The short video Firefighters Coping with the Aftermath of Suicide takes an intimate look at how suicide affects firefighters, both because they respond to suicide attempts and fatalities and because suicide strikes among their own ranks.
Please share the video with your local fire department (here's the short URL: youtu.be/QSH5EbNhJBA) and encourage firefighters to watch it (it's 11 minutes long).
In the video, Gretta Flatt, a firefighter with South Metro Fire Rescue near Denver, Colo., tells the story of a horrific suicide she and fellow firefighters responded to that triggered distress in her from a long career responding to traumatic incidents:
This is a prime example where I was not aware of how that would affect me personally. This particular call ... is really a hotbed .. I am at the latter part of my career, so it's like things are showing up out of the blue, and I have read about that, but it can really happen.
Dan Mulroney, South Metro Battalion Chief, tells a moving story about how he started working on the issue of suicide prevention after revisiting the suicide of a colleague 20 years earlier.

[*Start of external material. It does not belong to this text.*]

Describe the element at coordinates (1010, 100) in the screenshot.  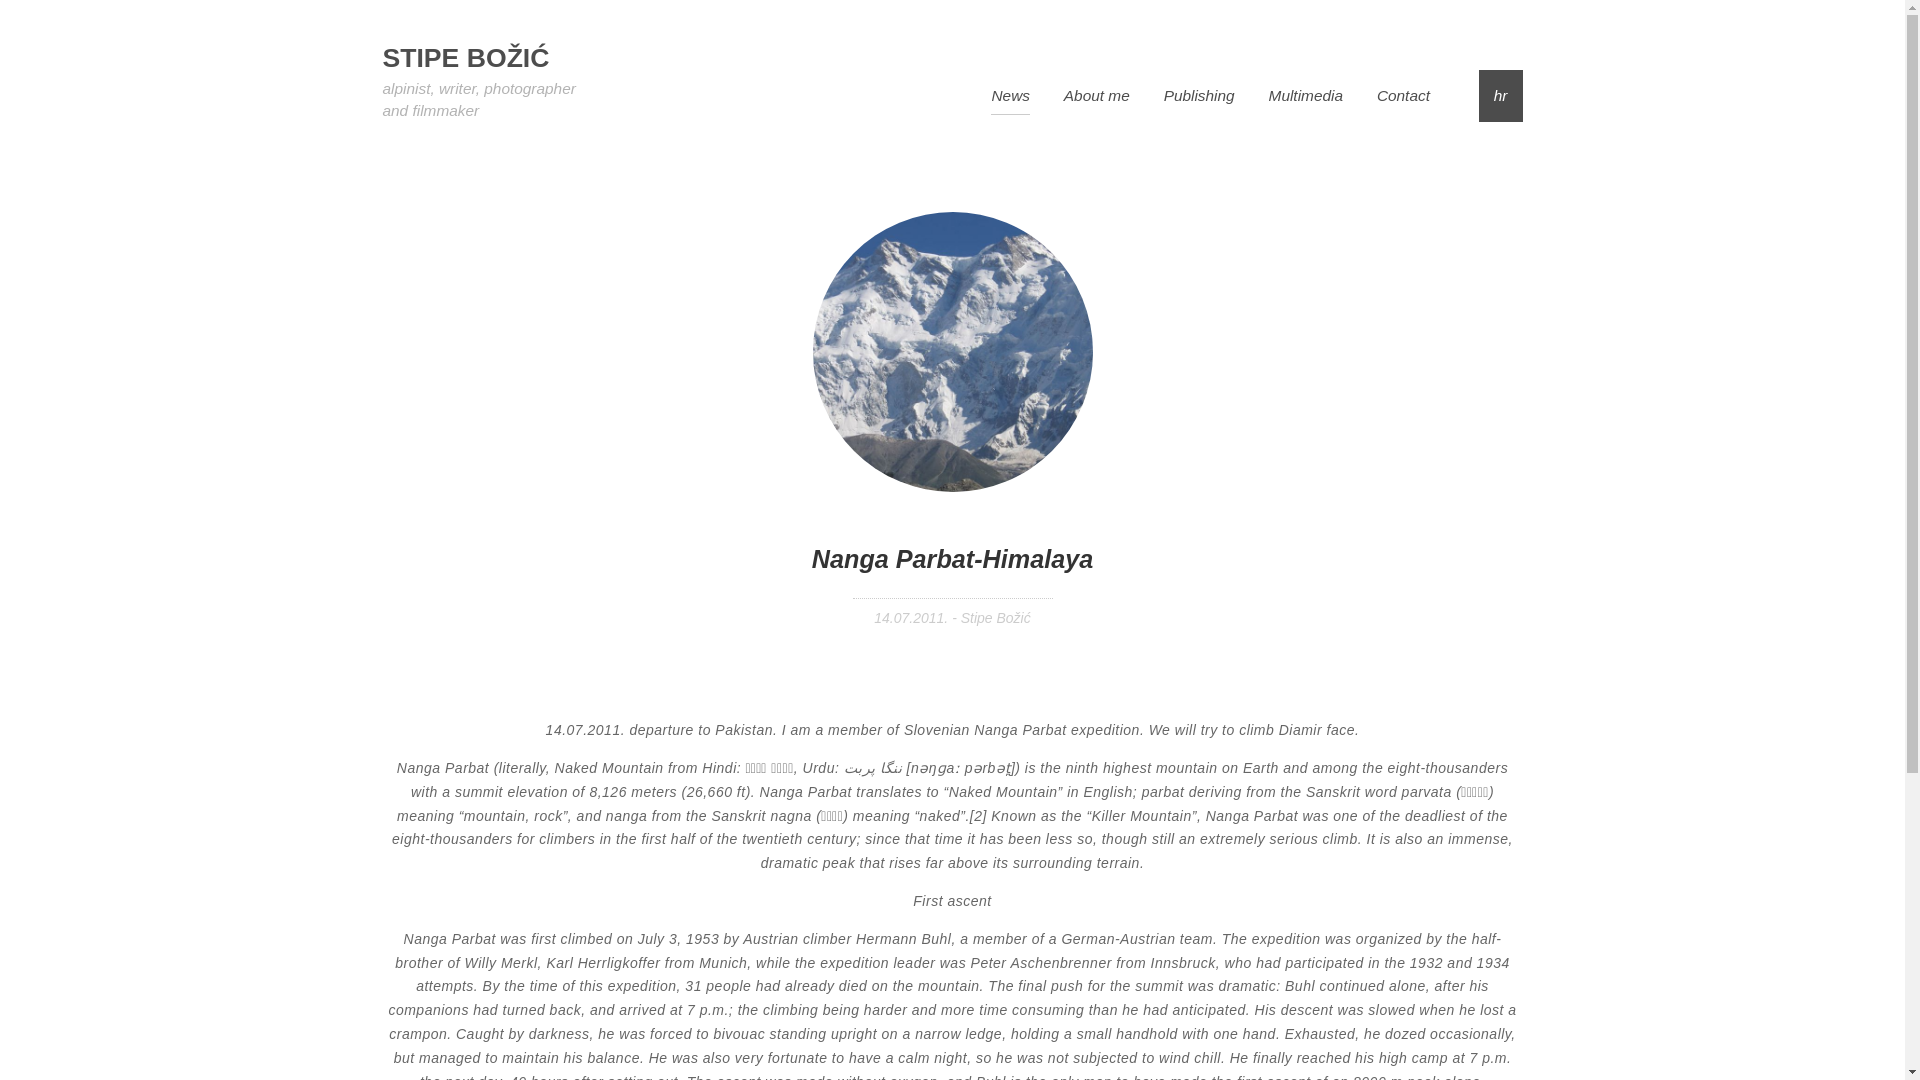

I went back now 20 years ago to relive the situation, to ask the individuals that were involved how they felt nowadays -- and I got such an emotional response from them that I knew I had to get involved in this and try to help -- because I had people crying about it still after 20 years.
Here are some additional resources:
• Safe Call Now• First Responder Support Network
• The Sweeney Alliance
• The After a Suicide Resource Directory lists resources for first responders on helping the bereaved at the scene of a suicide.
And here's a closing comment, from Chaplain Ken Rice of the Colorado Fallen Fighters Foundation:
Firefighters, they're a tough breed, but they're human too, and they have emotions -- and those emotions can be affected. I don't care how tough they are.